» **TASK GOAL**
State how many lines of the entries hold the string "icon". Reply with the number alone.
☆ ☆ ☆ ☆ ☆ ☆ ☆
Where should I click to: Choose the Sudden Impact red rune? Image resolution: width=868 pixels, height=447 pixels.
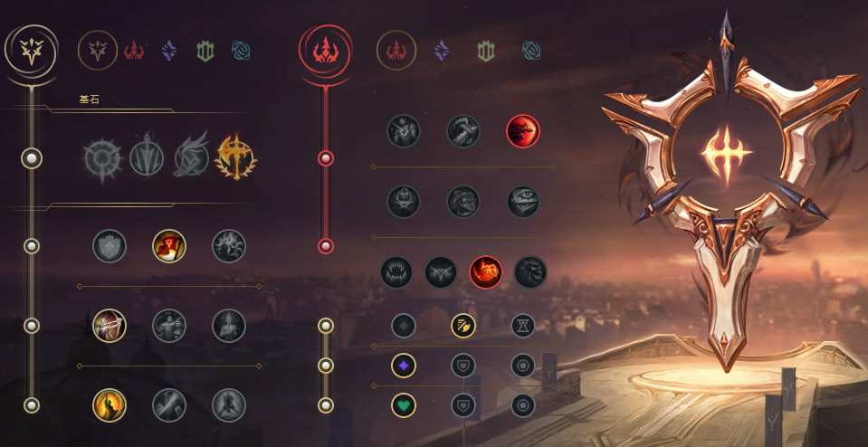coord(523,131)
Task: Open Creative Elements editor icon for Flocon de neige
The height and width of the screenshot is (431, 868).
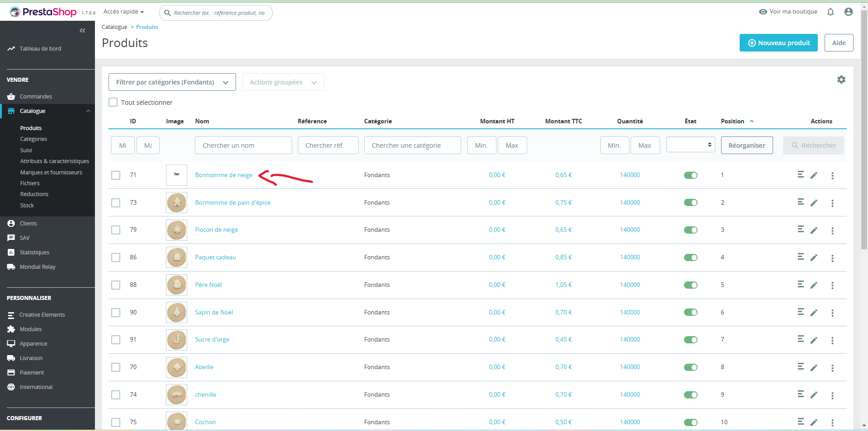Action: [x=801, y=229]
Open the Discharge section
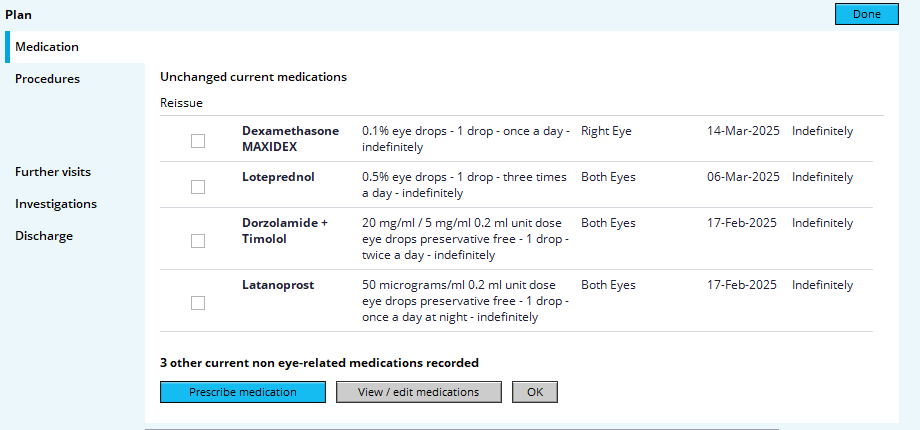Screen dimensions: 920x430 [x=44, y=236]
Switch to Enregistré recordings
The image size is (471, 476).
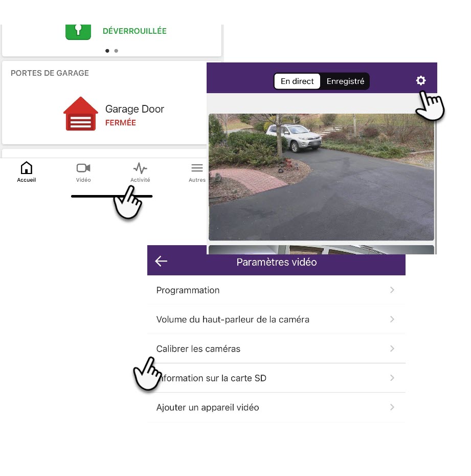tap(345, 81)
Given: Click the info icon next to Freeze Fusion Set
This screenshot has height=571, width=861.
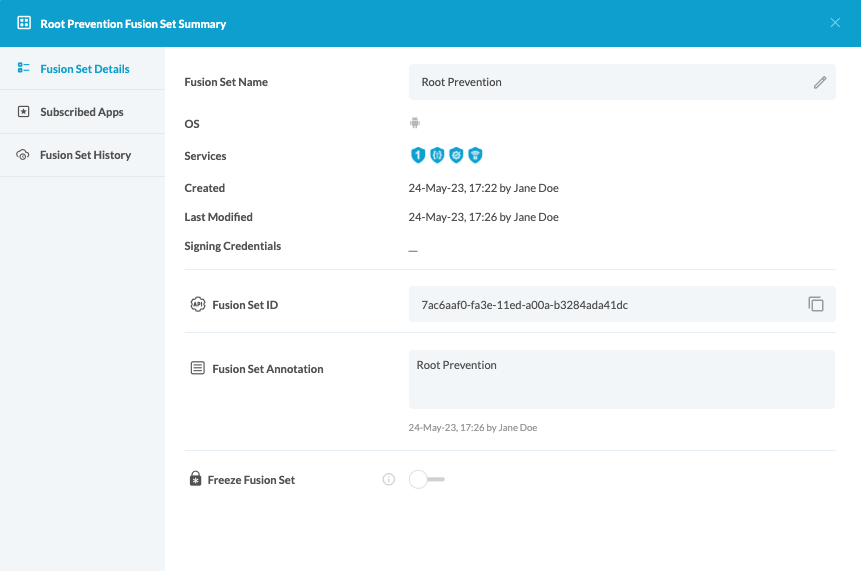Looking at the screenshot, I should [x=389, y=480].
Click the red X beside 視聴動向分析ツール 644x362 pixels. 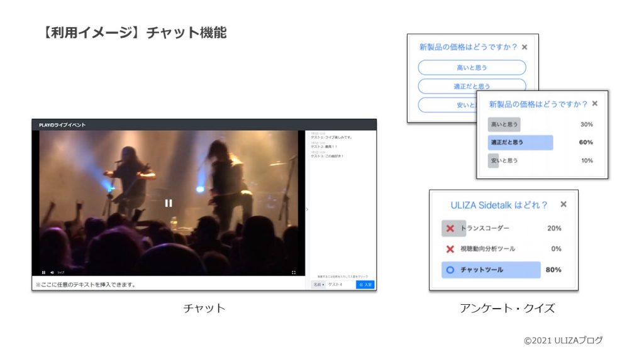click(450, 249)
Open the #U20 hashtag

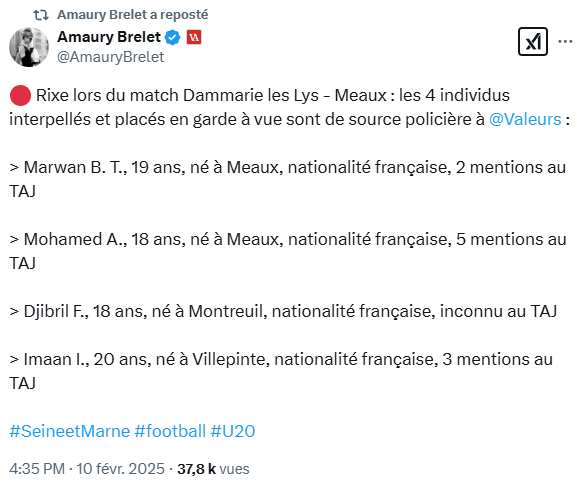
☆ ☆ ☆ ☆ ☆ ☆ ☆
» **EXPECTED OUTPUT**
2